**OBJETIVO DA TAREFA:**
Você pode transcrever, sem nenhuma alteração, as linhas dos registros abaixo que começam na que contém "Given: Click the Phone pill label" e seguem até o fim dos registros, incluindo as duas pontas? Deixe as imagens fora da resposta.

**DADOS REGISTRADOS:**
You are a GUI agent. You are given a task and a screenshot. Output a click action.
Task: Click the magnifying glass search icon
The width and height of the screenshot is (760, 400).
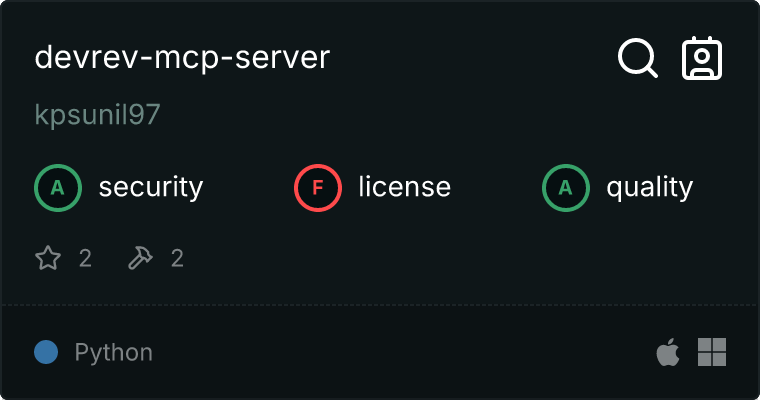(x=637, y=58)
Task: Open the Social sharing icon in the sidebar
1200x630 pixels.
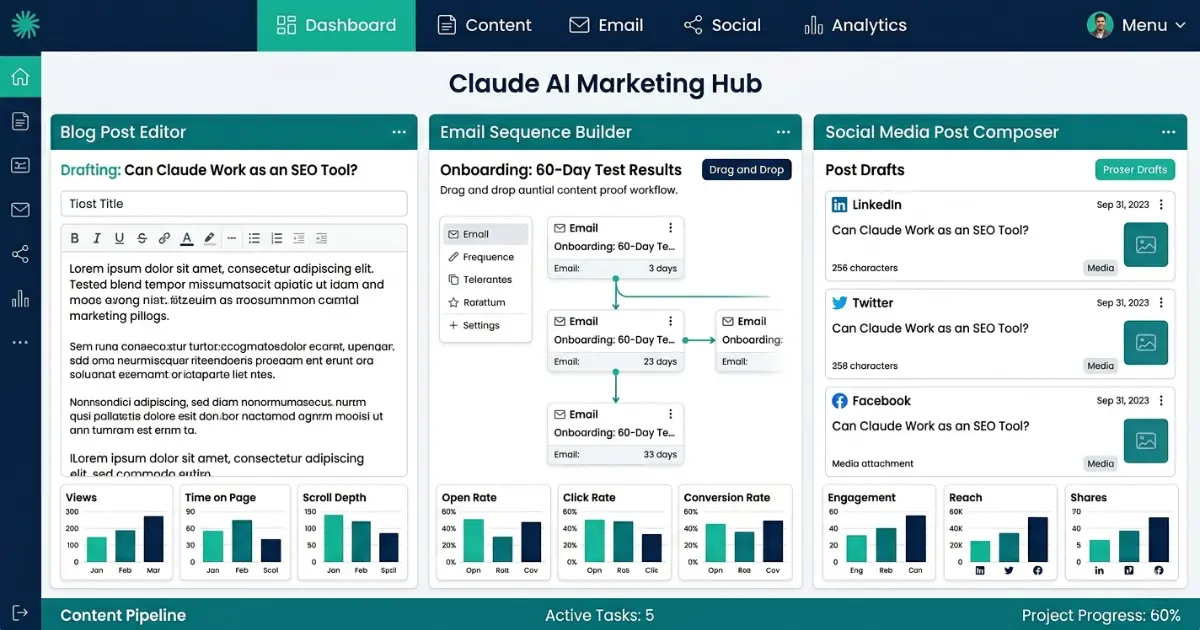Action: 20,254
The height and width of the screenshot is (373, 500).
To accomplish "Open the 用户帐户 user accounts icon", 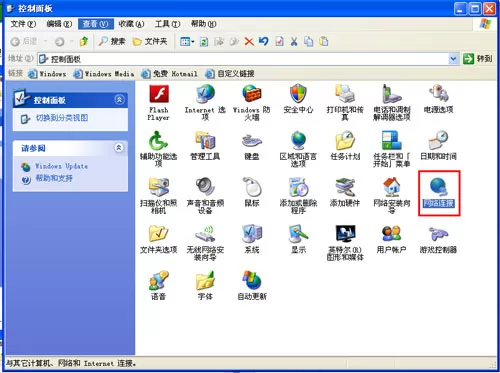I will (391, 239).
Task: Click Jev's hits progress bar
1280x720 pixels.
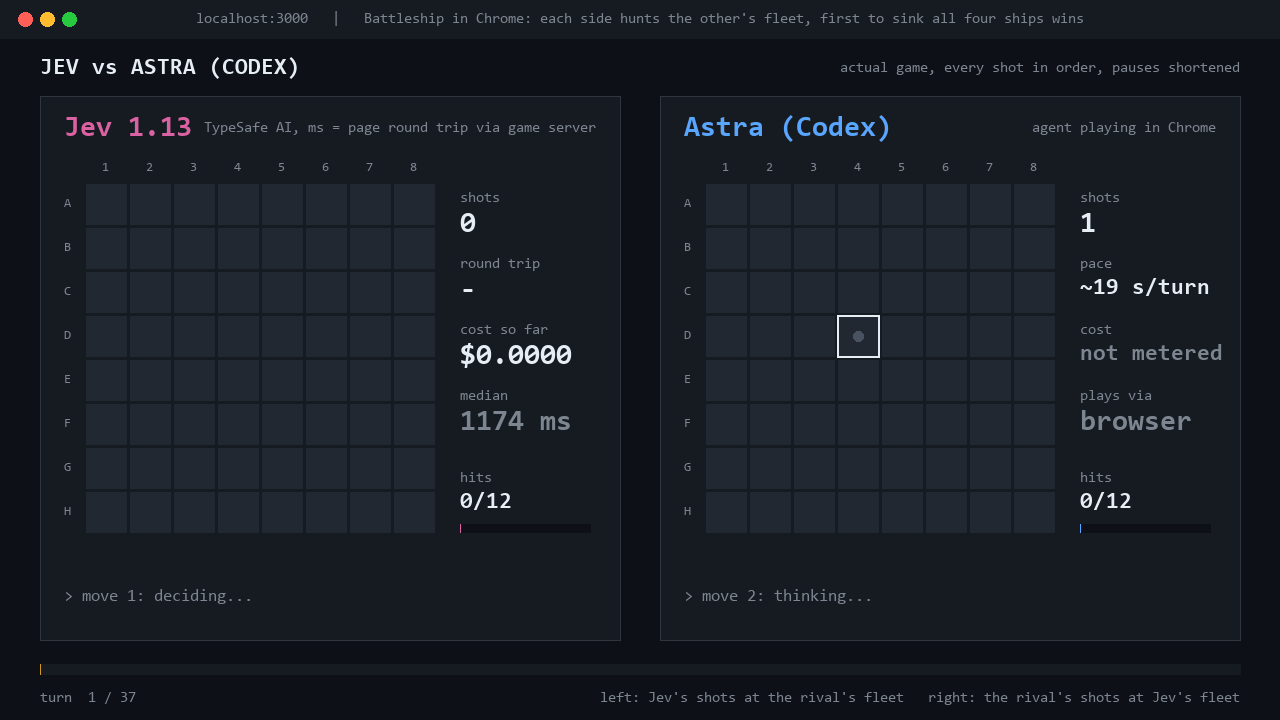Action: click(525, 528)
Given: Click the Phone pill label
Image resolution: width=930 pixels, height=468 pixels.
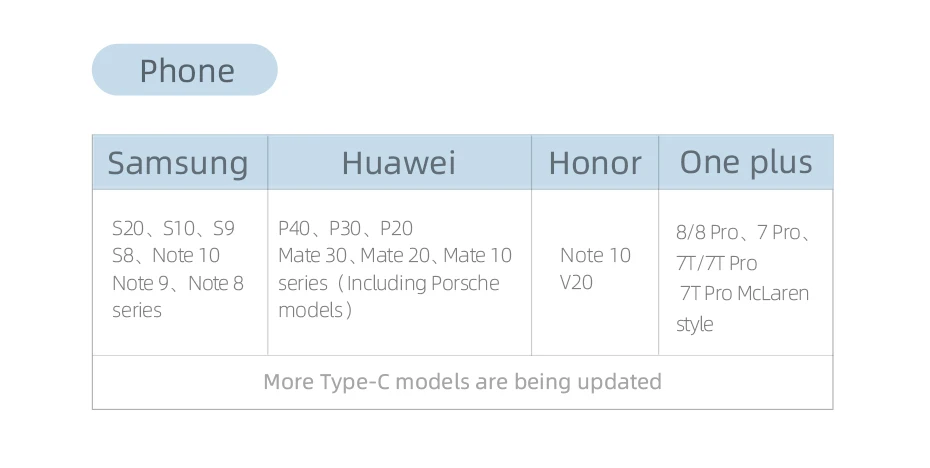Looking at the screenshot, I should tap(186, 71).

**A RESPOSTA:**
Given: Click the Phone pill label
Image resolution: width=930 pixels, height=468 pixels.
Looking at the screenshot, I should tap(186, 71).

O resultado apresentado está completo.